You’ve decided to take the plunge and invest in a home theater system. You know you’re not that handy and a lot of the technical aspects of picking the right gear, setting it all up, and calibrating that gear are beyond you. Instead, you’ve reached out to a couple of custom installers and gotten some quotes. As always, some are higher than others but you think you have one that is reasonable…until you show your AV friend. They freak out and tell you that custom installers are a ripoff and that you could get it for much cheaper. Is that true? Are you getting ripped off? Let’s discuss!
Before we begin, let’s make an assumption. First, you did, in fact, get a couple of quotes. We know there are bad actors out there who will give you an inflated price based on the size of your house or the car in the driveway. If you get a couple of quotes, you are sure to get one or more from upstanding companies. We must also assume that you picked a reasonable quote from a reputable company. There are some that will just pick the highest quote because it “must be the best.” Sometimes that is true. Often, it is not.
Apples to Apples Comparison
When your “friend” or (more likely) randos on the Internet say that custom installers are a ripoff, they are looking solely at the prices of the gear. They’ll point out that you can get other gear for less that has (in their opinion) better performance. They might be right, but we’ll talk about brands in a minute.
Mostly, they do not value any other considerations other than raw performance. They don’t think aesthetics should be a concern (“Why are you getting in-wall speakers?). You can take a look at their theaters and see that cable management isn’t high on their list. Therefore, they look at every bit of labor cost and think it is a waste.
Most of all, they never consider the fact that a custom installer is running a business. Yes, you are paying a bit of a premium. Yes, there are profits built into the quote. How else are they supposed to pay their employees? By hiring someone else to do a job for you, you are saying that you are willing to pay that premium so that you can get exactly what you want and not have to do anything yourself. That’s pretty much how all businesses work.
“I’ve Never Even HEARD of Those Brands!”
If you were to look at the price of gear online and compare it to the gear recommended by custom installers, you may think the installer is a ripoff. But you likely aren’t comparing the same gear. Sure, you may be able to get a similarly capable subwoofer for less, but there is a reason that the custom installer uses specific brands.

Goals:
1. From the article on custom home theater installers, reproduce word for word the passage starting with "Most of all, they" and going on through "all businesses work.".
2. In the article on custom home theater installers, list every technical aspect of a home theater that the opening paragraph describes as beyond the reader.
3. Write what comes next in the article on custom home theater installers, picking up after its final sentence.

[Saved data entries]

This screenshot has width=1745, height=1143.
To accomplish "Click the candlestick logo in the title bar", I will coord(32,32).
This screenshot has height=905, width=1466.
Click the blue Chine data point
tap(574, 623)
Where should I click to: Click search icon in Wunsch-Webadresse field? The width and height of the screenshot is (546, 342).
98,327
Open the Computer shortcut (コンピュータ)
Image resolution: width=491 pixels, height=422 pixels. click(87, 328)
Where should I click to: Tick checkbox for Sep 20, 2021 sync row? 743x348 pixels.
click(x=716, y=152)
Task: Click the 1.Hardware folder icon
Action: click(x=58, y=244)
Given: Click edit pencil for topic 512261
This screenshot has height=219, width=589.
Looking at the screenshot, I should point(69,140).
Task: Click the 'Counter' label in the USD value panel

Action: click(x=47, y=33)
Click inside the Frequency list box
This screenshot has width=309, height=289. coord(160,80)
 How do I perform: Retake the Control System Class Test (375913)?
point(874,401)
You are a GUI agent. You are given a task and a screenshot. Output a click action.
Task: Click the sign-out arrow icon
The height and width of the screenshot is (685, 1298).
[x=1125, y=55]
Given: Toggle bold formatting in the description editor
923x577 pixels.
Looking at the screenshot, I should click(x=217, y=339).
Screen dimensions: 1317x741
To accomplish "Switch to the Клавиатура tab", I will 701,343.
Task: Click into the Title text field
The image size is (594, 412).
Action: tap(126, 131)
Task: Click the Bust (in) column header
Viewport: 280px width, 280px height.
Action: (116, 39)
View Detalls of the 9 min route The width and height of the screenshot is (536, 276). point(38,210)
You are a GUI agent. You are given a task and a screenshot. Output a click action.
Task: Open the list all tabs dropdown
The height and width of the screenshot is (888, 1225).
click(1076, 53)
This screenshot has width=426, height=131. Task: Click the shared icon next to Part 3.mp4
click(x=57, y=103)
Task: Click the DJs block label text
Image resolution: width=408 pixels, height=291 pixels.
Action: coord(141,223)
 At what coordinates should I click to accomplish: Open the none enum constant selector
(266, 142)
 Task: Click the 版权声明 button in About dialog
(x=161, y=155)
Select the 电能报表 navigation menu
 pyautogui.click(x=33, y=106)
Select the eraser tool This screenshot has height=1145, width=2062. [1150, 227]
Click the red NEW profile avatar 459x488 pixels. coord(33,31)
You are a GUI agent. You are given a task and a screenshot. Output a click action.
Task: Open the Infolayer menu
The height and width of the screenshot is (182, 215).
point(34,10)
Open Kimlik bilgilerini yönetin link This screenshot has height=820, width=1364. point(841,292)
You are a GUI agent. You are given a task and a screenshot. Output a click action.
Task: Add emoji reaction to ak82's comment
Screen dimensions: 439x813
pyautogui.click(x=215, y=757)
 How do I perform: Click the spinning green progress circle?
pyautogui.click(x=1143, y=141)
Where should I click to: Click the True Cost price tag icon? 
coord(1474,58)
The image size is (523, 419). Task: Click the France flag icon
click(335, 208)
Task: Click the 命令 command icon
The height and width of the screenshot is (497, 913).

Written answers:
1.
Most of all, they never consider the fact that a custom installer is running a business. Yes, you are paying a bit of a premium. Yes, there are profits built into the quote. How else are they supposed to pay their employees? By hiring someone else to do a job for you, you are saying that you are willing to pay that premium so that you can get exactly what you want and not have to do anything yourself. That’s pretty much how all businesses work.

2.
- Picking the right gear
- Setting it all up
- Calibrating that gear

3.
Yes, it is because they have relationships with those brands and get discounts, but it is more than that. Custom installers often choose brands for more than just pure performance. Many times, they are looking for custom installer-specific features such as RS-232 ports (for direct programming and control) or access to OvrC. OvrC (pronounced “oversee”) is a way of remotely dialing into your gear to fix any issues that you have after the installation is complete. This is great for you as a customer because it means that you don’t have to wait for them to come out to reset your system. But it does mean that their choice of gear is more limited and may be more expensive.
There are other restrictions placed on custom installers as well. Their relationships with specific brands often mean they can’t carry other brands at all (by contract). They may also be required to only quote full price for that equipment. Often custom installers will pass on discounts to consumers through other line items but they often have to put the full MSRP on the gear because of the manufacturers. If they don’t, they risk losing the ability to carry that gear.
Also, consider what you will end up with. Your online or in-person friends may have great theaters that they love. But you’ll have your own room that was fully customized to your specific tastes and a team of people to fix or modify things whenever you want. Yes, you paid more than they did but they paid more in their time and effort than you. While they were researching gear and learning how to calibrate their systems, you were playing golf or spending time with your family. They valued their time less than you do. That doesn’t mean the custom installers are ripping people off, it simply means that they are providing a service that you don’t want to do.
How is that a ripoff?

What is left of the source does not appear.